17. Reverting to the case in hand, the place of incident is situated inside the house of the complainant and the occurrence had actually taken place in broad daylight, whereas the FIR in respect of the same incident nominating the appellant with specific role of committing murder of deceased Ghulam Nabi was lodged without any delay. The ocular account of the incident in question was furnished before the learned trial Court by two eye-witnesses namely complainant Zia-ur-Rehman (PW-01) and eye-witness Ghulam Rasool(PW-05) who are son and brother-in-law of the deceased and one of the eye witness namely Ghulam Rasool is real brother of the appellant, who resided with the deceased in same house. The said eye witnesses were inmates of the house wherein the occurrence had taken place and thus were nothing but natural witnesses, in such situation, the mistaken identity does not arise in the present case.
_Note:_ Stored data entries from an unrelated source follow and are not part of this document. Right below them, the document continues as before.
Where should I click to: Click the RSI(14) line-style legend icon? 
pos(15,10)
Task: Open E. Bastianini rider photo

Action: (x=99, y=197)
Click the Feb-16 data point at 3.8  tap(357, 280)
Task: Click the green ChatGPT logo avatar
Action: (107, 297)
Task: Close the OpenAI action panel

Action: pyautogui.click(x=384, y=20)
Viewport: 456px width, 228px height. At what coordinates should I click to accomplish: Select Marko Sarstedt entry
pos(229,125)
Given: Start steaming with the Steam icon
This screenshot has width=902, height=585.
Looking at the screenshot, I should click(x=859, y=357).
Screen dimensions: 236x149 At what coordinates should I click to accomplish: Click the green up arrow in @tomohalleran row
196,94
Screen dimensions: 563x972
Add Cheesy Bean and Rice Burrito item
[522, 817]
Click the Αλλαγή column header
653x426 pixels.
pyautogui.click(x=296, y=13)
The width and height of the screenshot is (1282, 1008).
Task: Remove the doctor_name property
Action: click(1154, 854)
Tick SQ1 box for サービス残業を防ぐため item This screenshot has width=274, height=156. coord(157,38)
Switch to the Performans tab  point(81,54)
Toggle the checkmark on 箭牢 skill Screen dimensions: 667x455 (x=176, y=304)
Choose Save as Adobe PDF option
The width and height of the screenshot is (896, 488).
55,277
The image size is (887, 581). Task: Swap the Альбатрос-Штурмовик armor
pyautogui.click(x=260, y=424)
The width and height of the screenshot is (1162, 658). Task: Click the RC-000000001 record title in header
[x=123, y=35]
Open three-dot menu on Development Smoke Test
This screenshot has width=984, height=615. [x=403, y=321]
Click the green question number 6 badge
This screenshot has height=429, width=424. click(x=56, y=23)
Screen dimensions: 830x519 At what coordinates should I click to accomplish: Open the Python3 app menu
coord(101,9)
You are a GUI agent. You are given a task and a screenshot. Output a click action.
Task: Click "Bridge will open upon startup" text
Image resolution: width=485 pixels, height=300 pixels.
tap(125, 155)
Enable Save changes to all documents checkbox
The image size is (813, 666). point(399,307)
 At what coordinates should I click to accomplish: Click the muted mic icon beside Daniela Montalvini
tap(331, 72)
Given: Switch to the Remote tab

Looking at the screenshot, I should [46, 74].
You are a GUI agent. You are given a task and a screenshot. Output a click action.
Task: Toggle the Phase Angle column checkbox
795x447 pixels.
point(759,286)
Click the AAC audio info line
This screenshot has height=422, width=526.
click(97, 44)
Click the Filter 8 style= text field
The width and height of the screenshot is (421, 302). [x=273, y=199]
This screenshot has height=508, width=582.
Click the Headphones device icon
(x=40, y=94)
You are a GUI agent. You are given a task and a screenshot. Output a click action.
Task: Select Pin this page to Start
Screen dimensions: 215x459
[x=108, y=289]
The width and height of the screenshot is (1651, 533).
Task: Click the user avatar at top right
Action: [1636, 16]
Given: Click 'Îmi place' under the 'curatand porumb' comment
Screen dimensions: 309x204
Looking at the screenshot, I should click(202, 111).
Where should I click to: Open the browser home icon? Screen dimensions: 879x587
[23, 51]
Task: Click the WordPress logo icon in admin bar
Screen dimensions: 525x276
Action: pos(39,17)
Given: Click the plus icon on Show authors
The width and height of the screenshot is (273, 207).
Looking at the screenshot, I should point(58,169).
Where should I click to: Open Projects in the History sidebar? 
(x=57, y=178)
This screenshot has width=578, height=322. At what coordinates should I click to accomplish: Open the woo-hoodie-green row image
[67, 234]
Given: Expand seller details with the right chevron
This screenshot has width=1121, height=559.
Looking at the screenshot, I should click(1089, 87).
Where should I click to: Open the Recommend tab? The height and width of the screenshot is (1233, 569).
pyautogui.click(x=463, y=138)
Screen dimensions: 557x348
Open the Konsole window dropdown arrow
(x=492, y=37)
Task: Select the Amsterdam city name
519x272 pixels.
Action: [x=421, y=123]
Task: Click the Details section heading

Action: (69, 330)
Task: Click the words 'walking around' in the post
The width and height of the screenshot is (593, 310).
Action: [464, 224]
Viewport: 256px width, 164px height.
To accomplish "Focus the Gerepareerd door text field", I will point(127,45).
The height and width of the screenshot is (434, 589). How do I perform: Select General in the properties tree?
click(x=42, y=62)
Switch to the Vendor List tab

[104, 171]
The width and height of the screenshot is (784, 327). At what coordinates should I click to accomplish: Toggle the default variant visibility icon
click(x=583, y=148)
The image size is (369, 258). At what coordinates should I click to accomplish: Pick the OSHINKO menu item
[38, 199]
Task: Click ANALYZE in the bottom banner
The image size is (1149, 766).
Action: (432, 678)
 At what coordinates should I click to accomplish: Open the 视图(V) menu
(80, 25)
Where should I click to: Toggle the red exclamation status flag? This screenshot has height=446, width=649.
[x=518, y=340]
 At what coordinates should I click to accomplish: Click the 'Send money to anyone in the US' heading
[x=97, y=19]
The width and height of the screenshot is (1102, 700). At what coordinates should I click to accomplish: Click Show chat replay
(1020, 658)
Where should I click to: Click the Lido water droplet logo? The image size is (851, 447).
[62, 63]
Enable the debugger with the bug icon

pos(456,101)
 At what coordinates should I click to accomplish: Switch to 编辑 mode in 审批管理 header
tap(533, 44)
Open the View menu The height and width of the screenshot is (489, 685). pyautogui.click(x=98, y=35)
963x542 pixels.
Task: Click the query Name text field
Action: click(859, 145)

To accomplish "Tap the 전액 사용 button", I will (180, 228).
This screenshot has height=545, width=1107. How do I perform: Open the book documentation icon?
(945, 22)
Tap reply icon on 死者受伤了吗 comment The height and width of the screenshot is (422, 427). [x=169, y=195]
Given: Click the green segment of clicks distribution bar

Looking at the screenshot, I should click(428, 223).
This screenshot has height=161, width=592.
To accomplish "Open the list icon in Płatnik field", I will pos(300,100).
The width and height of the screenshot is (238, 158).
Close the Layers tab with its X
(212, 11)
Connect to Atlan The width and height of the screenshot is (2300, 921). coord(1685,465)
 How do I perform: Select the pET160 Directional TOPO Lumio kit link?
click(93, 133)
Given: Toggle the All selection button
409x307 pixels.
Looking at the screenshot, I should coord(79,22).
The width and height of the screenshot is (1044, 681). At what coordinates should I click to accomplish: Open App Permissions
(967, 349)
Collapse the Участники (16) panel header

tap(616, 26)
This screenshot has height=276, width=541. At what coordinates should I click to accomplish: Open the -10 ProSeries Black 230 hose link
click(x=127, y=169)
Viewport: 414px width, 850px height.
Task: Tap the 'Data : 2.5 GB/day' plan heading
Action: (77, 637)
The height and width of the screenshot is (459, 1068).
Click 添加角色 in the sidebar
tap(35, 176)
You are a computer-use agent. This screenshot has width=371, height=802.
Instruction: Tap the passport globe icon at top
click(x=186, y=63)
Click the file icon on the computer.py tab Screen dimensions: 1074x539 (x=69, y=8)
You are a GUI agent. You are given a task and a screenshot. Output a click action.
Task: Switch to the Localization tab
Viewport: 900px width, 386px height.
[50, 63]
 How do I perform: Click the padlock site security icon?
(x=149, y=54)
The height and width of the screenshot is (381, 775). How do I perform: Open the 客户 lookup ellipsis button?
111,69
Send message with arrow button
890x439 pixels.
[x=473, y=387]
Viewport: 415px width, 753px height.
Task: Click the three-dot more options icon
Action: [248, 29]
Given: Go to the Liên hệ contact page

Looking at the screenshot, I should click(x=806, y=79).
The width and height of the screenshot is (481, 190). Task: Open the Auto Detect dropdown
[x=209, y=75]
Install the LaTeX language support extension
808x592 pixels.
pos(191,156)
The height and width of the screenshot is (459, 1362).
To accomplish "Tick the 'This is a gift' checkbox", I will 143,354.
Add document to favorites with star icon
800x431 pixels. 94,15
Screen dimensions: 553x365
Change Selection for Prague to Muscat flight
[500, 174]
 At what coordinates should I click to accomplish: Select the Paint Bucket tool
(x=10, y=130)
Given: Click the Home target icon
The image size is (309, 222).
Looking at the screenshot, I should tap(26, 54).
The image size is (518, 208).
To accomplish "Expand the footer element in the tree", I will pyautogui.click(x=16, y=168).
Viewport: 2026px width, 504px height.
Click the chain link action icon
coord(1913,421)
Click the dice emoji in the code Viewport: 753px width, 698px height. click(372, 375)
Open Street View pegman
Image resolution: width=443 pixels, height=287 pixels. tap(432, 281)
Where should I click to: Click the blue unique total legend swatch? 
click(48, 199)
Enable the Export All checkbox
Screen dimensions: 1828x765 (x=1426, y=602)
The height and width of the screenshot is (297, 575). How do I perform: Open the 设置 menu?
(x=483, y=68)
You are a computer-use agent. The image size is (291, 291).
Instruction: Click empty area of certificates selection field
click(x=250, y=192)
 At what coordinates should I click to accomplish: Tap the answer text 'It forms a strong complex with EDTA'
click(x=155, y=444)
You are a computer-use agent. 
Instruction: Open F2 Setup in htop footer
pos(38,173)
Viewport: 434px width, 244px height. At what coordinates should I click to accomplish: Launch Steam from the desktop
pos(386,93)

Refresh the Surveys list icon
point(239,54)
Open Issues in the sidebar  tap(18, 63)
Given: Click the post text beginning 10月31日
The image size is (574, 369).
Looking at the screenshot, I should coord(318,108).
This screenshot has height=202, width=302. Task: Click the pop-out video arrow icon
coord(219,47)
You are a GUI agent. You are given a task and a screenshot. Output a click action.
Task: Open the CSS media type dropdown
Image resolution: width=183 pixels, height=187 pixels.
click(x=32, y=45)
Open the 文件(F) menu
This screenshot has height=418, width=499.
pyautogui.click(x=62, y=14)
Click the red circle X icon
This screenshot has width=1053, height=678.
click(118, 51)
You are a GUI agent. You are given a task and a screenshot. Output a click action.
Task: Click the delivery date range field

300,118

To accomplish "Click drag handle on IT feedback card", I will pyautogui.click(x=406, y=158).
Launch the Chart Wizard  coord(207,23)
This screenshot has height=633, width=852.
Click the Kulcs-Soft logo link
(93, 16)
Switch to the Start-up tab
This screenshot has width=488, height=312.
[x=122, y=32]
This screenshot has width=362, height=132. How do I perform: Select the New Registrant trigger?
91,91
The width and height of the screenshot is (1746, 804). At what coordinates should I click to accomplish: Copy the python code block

The consistent ocular account furnished by the above mentioned eye witnesses is confirmed by the medical evidence coupled with circumstantial evidence, leading to an unnatural death of deceased Ghulam Nabi at the hands of appellant Ghulam Ali alias Papu. The reliance in this context is placed upon case of Qurban Hussain vs. the State(2017 SCMR-880), wherein the Hon’ble Supreme Court of Pakistan has held that;
3. …The said eye-witness had made straight forward statement before the trial Court which had inspired confidence not only of the trial Court but also of the High Court. The ocular account furnished by the said eye witness had found full support from the medical evidence. After assessing and evaluating the evidence in some detail both the courts below had concurred in their conclusion that the prosecution had succeeded in establishing the appellant’s guilt to the hilt and upon our own independent reappraisal of the evidence, we have not been able to take a view of the matter different from that concurrently taken by the courts below.
18. In view of the facts and circumstances discussed above, I am of the humble view that the prosecution has successfully proved its case against the appellant through ocular testimony corroborated by the medical evidence coupled with circumstantial evidence, which does not call for any interference by this Court. Thus, the conviction and sentence awarded to the appellant by learned trial Court is hereby maintained and the instant appeal filed by the appellant merits no consideration, which is dismissed accordingly.
19. These are the detail reasons of short order dated 02.04.2018, announced by me.